_Materiale fornito_.
>>>>>

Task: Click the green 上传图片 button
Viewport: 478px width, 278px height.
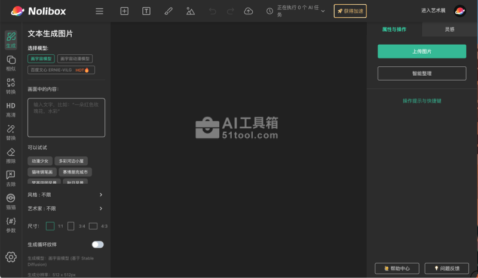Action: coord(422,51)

<<<<<
>>>>>

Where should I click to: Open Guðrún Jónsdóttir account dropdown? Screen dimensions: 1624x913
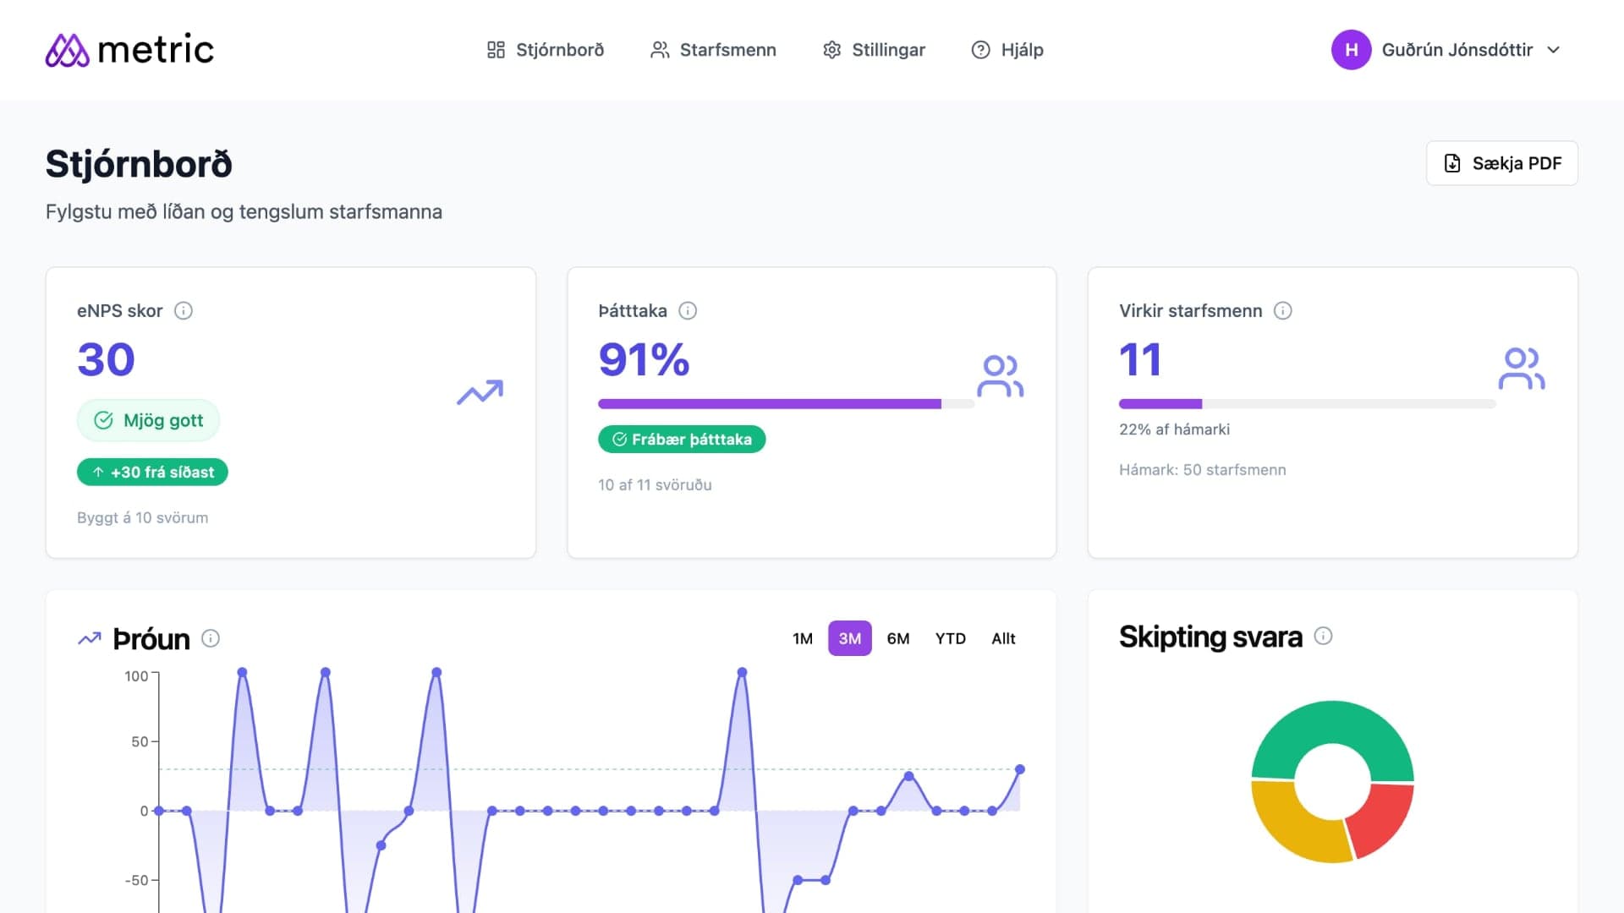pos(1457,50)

<<<<<

_Dettagli del compito_. Indichi quante righe sopra riportate contengono la parola "should". Risponda soltanto con il numero.

_Risposta al compito_. 1